The previously estimated undercounts of three or more storms are inaccurate.
"We have a very accurate count of Atlantic tropical cyclones beginning in 1944 when aircraft became common," says Mann. "In the 1970s, satellites were added to that mix."
With more than 60 years of accurate hurricane counts, the researchers, who included Thomas Sabbatelli, an undergraduate in meteorology and the Schreyer Honors College at Penn State, and Urs Neu, a research scientist at ProClim, Swiss Academy of Sciences, looked at other, independent ways to determine the number of hurricanes before 1944.
They looked at how the cycle of El Nino/La Nina, the pattern of the northern hemisphere jet stream and tropical Atlantic sea surface temperatures influence tropical storm generation by creating a model that includes these three climate variables. The information is available back to 1870.
The statistical model proved successful in various tests of accuracy. The model also predicted 15 total Atlantic tropical storms with an error margin of 4 before the current season began.
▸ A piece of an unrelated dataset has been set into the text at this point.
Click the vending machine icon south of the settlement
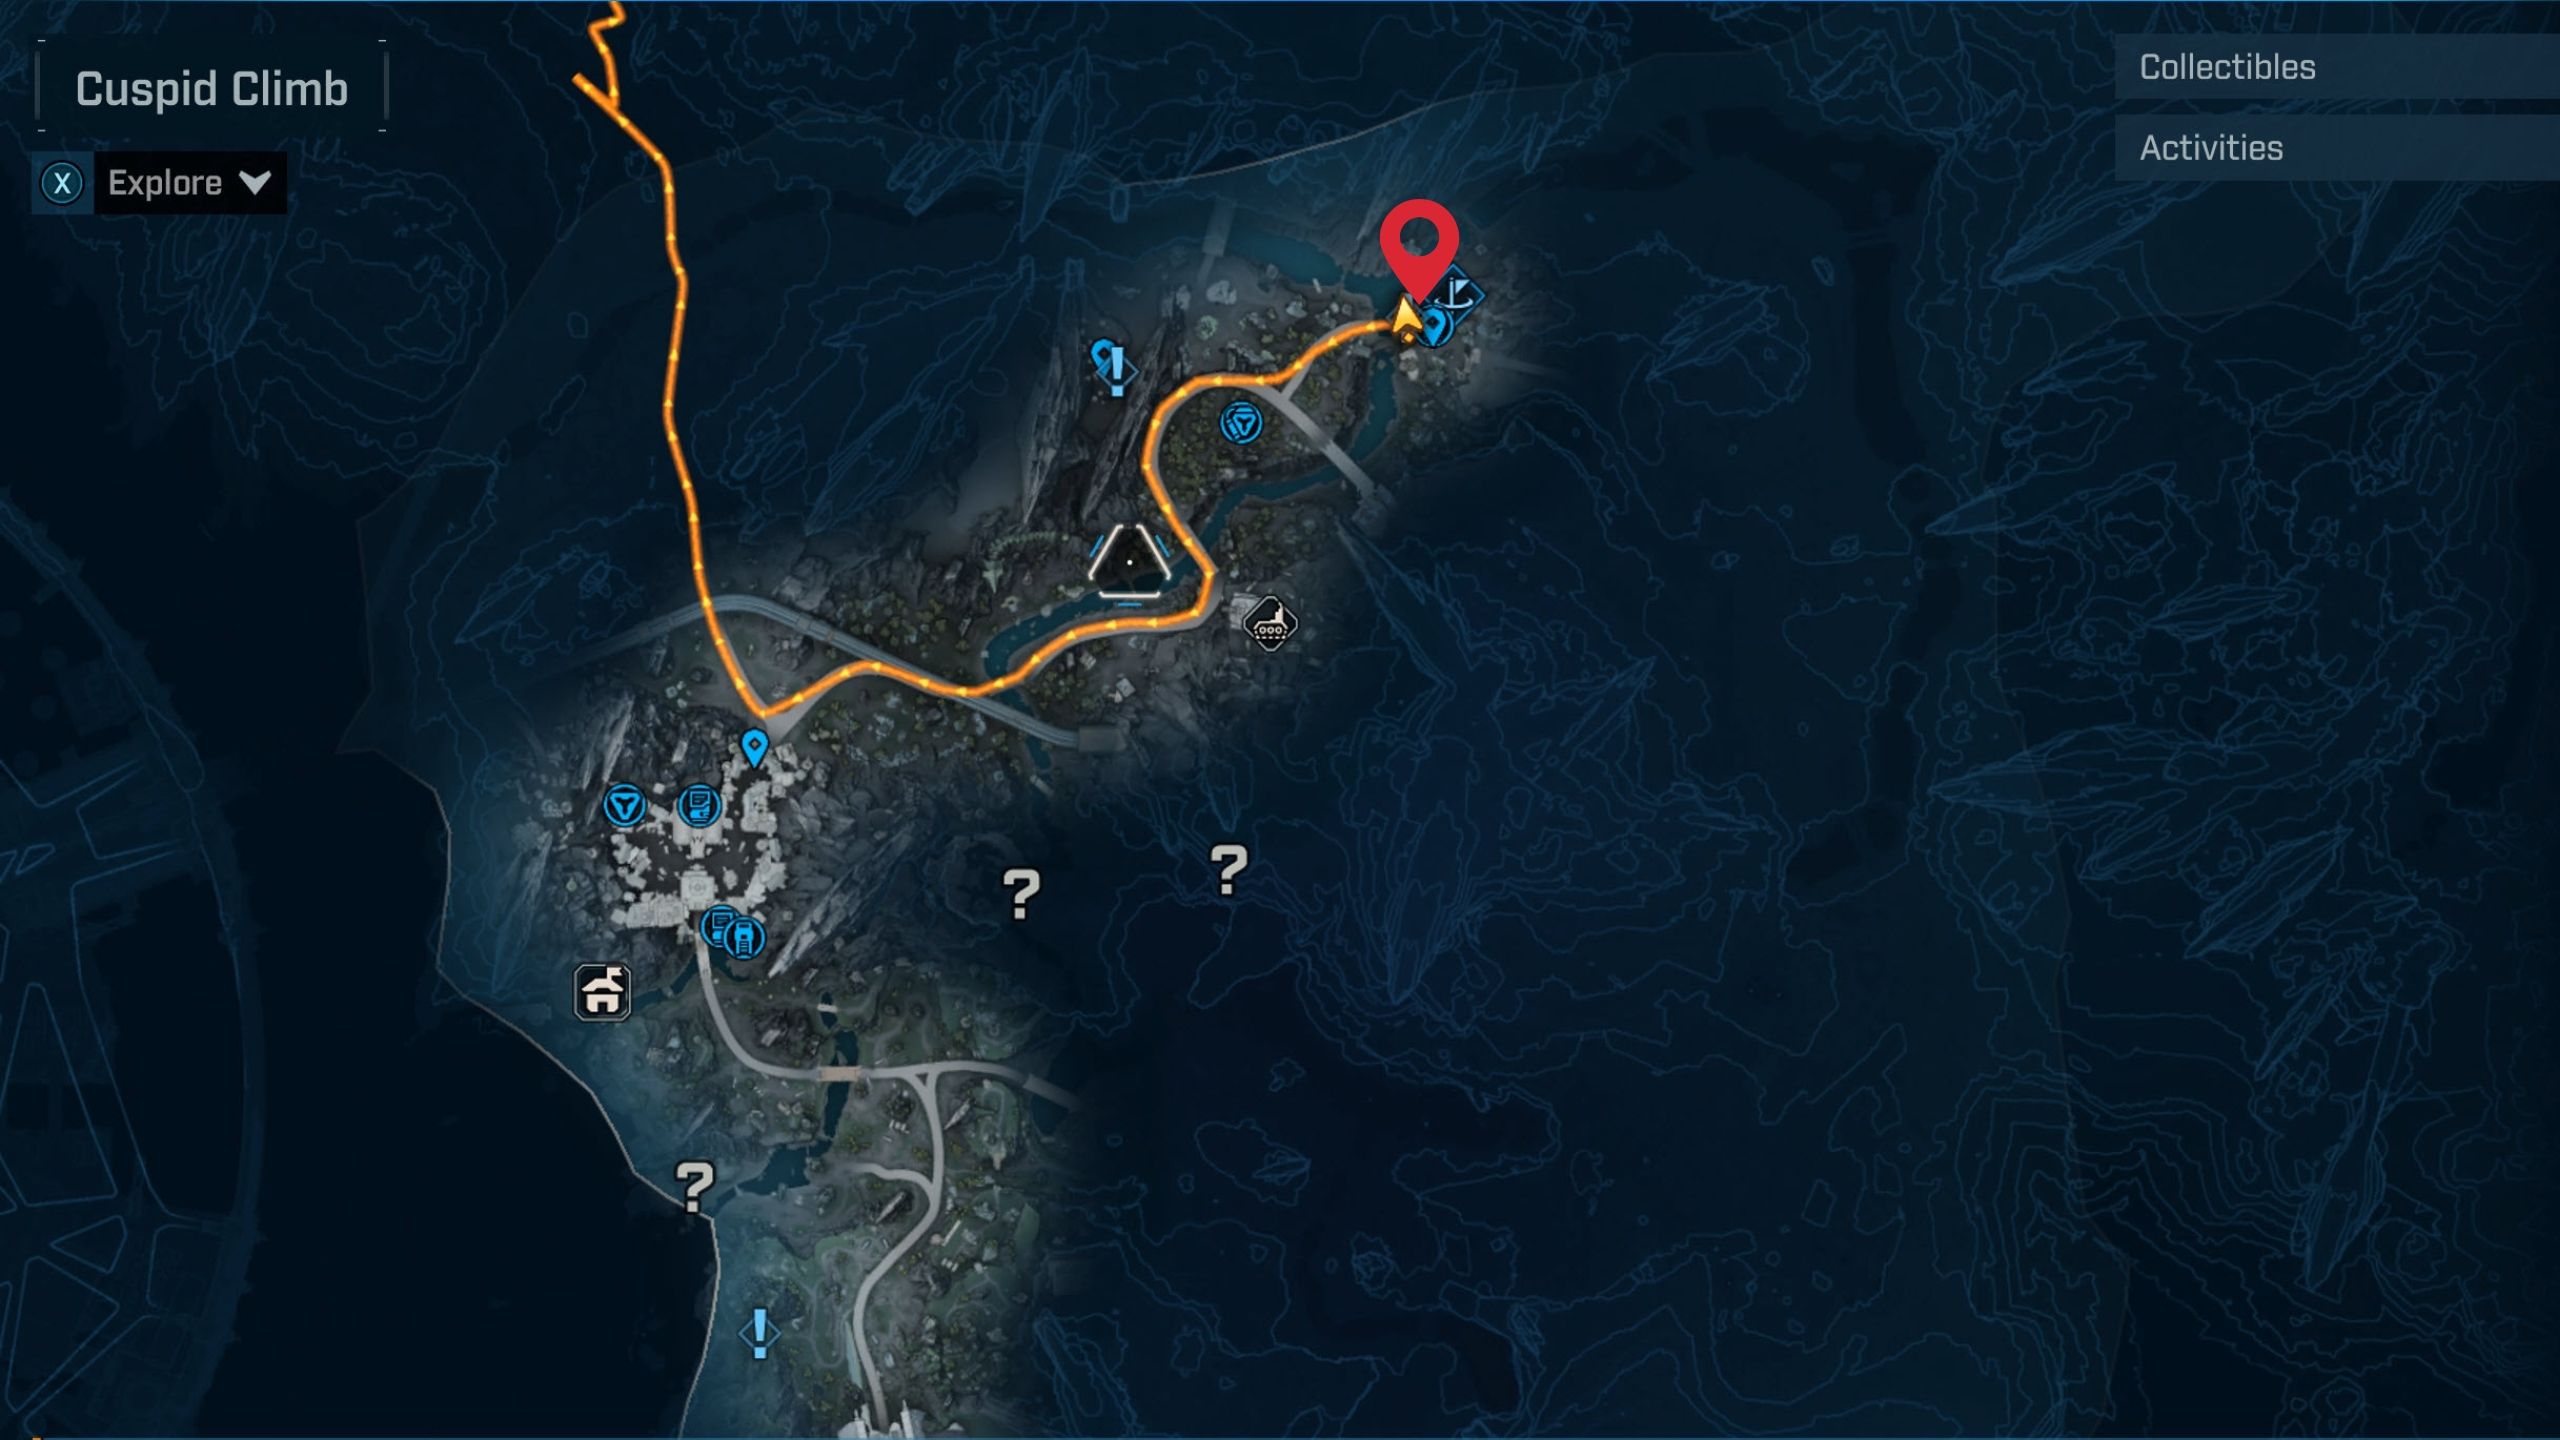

So far, 14 storms have formed, with a little more than one week left in the season.
The model, trained on the tropical storm occurrence information from 1944 to 2006 showed an undercount before 1944 of 1.2 storms per year. When the researchers considered a possible undercount of three storms per year, their model predicted too few storms total. The model only works in the range of around 1.2 undercounted storms per year with the climate data available. The model was statistically significant in its findings.
"Fifty percent of the variation in storm numbers from one year to the next appears to be predictable in terms of the three key climate variables we used," says Mann. "The other 50 percent appears to be pure random variation. The model ties the increase in storm numbers over the past decade to increasing tropical ocean surface temperatures.
"We cannot explain the warming trend in the tropics without considering human impacts on climate. This is not a natural variation," says Mann.
"This . . . supports other work suggesting that increases in frequency, as well as powerfulness, of Atlantic tropical cyclones are potentially related to long-term trends in tropical Atlantic sea surface temperatures, trends that have in turn been connected to anthropogenic influences on climate," the researchers report.